Material supplied -
· · · · · · ·

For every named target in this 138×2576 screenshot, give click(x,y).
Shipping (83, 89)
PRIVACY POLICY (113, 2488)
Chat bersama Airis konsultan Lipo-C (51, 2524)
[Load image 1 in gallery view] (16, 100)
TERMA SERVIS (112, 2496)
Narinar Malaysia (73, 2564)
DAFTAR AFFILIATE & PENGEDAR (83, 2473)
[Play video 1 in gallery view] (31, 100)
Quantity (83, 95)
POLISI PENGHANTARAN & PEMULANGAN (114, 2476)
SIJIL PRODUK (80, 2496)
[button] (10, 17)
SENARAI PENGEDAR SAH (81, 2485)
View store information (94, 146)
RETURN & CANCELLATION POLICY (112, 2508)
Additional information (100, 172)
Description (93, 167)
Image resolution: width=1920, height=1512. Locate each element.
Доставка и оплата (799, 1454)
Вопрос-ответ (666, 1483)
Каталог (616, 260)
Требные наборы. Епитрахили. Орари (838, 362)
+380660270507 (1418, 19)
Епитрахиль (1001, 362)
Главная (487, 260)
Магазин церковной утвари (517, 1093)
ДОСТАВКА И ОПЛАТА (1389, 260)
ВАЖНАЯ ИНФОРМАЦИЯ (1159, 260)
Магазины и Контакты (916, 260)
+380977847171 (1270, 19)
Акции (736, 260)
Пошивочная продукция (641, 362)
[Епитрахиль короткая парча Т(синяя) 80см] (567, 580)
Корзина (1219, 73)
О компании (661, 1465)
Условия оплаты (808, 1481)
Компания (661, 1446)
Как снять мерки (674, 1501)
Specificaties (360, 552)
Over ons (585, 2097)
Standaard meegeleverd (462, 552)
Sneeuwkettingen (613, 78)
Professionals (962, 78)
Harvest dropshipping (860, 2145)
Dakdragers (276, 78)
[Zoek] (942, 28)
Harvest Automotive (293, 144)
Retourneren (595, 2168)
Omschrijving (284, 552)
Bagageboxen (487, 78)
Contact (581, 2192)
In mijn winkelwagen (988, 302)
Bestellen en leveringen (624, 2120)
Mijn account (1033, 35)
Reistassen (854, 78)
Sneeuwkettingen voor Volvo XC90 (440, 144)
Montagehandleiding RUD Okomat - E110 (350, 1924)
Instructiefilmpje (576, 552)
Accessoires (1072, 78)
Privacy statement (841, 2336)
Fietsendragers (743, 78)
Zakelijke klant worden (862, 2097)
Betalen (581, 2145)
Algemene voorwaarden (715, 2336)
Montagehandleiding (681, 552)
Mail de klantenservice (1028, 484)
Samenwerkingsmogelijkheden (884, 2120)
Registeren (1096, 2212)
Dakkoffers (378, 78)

· · · · · · ·

The task here is to output the line with "Privacy statement (841, 2336)" and all lines after it to the end of the records above, exactly and only those.

Privacy statement (841, 2336)
Fietsendragers (743, 78)
Zakelijke klant worden (862, 2097)
Betalen (581, 2145)
Algemene voorwaarden (715, 2336)
Montagehandleiding (681, 552)
Mail de klantenservice (1028, 484)
Samenwerkingsmogelijkheden (884, 2120)
Registeren (1096, 2212)
Dakkoffers (378, 78)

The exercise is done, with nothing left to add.